The Effect of the Delivery Carrier on the Quality of Bone Formed via Bone Morphogenetic Protein-2

Bone morphogenetic protein-2 (BMP-2) can induce bone generation in vivo. Although many studies have demonstrated an increased quantity of regenerated bone after the delivery of BMP-2 using various carriers, little is known about the effect of the carrier type on the quality of the regenerated bone. In this study, we compared the quality of regenerated bone when BMP-2 was delivered with either beta-tricalcium phosphate (beta-TCP) or heparin-conjugated fibrin (HCF), both of which are shown to be excellent carriers for BMP-2. The profile of the release of BMP-2 was not significantly different between the delivery carriers. However, the alkaline phosphate activity of cultured osteoblasts was significantly higher when BMP-2 was delivered using HCF than when BMP-2 was delivered using beta-TCP. To evaluate the quality of the regenerated bone, both types of BMP-2 carriers were implanted into critical-sized calvarial defects in mice.
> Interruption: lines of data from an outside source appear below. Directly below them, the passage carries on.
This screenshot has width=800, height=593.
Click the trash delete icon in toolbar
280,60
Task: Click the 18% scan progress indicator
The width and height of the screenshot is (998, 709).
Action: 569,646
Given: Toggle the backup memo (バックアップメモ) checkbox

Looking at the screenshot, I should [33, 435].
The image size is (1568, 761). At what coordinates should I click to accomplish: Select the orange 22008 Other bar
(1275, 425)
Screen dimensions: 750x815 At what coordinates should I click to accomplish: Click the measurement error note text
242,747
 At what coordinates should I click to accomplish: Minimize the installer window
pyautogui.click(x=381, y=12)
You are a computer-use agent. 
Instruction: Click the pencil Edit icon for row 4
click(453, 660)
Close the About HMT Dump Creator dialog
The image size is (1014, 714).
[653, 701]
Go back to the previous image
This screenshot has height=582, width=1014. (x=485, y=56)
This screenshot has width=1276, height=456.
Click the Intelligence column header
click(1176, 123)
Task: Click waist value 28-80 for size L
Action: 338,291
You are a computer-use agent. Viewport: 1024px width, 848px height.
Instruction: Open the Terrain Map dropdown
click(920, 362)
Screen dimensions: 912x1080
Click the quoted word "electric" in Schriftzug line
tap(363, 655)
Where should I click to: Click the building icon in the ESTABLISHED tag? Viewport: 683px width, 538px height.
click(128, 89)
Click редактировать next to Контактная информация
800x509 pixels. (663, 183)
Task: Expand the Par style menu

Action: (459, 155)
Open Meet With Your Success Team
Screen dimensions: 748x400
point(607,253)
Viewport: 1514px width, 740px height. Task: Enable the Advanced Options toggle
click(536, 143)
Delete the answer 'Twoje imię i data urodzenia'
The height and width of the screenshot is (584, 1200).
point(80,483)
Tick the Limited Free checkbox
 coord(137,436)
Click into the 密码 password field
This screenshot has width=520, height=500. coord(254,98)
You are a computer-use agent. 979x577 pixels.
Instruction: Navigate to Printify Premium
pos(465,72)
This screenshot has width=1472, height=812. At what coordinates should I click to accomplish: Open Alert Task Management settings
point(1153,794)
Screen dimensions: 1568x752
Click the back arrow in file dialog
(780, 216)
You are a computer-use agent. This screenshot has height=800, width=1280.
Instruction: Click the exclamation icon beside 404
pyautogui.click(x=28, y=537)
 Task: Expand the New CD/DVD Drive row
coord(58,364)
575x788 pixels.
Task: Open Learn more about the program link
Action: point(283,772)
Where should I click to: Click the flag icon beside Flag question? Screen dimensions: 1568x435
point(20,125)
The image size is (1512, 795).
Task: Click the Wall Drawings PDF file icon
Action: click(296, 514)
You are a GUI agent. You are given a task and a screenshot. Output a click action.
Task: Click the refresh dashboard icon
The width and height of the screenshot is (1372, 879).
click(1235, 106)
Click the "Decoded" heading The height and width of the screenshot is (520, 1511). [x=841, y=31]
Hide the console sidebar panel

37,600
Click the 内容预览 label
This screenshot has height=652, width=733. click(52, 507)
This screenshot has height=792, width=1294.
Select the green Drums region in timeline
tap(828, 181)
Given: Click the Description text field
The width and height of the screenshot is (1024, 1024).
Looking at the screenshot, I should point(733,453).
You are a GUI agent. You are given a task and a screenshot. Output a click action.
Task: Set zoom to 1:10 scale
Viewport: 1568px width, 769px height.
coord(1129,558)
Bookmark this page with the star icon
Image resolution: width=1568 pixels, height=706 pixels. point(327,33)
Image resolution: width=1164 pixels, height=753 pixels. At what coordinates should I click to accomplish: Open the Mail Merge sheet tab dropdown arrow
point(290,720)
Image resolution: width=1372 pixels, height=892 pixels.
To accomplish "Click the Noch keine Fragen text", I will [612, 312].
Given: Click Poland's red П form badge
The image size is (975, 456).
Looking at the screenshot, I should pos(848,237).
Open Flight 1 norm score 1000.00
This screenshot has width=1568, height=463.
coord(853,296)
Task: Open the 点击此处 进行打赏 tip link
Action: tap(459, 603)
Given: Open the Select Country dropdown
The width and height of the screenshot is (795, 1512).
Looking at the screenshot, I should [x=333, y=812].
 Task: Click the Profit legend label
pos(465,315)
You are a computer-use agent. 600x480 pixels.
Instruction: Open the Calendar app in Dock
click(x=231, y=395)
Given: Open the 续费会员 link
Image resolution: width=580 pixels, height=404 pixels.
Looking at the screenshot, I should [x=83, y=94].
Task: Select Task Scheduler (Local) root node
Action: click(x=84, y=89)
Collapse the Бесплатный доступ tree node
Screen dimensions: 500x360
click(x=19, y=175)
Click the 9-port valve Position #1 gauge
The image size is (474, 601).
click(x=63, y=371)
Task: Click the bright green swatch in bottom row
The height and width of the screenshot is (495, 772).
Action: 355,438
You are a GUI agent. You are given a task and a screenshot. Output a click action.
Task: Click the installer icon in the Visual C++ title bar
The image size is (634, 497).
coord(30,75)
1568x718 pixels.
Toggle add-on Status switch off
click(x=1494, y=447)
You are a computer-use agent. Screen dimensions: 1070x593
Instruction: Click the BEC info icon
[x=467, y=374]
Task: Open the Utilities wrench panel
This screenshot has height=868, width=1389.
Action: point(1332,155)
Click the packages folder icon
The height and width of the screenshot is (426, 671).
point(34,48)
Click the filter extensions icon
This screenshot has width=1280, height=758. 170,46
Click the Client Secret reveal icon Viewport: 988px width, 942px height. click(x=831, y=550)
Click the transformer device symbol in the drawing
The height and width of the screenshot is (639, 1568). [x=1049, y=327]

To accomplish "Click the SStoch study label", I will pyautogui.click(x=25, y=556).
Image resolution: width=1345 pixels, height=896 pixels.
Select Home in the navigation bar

Eight weeks after implantation, the regenerated bone was examined by histomorphometry. Importantly, the treatment using HCF + BMP-2 and beta-TCP + BMP-2 resulted in similar bone formation areas. However, the treatment using HCF + BMP-2 resulted in significantly higher bone density than the treatment using beta-TCP + BMP-2. This study shows that a BMP-2 delivery carrier can modulate the quality of bone regenerated via BMP-2 delivery.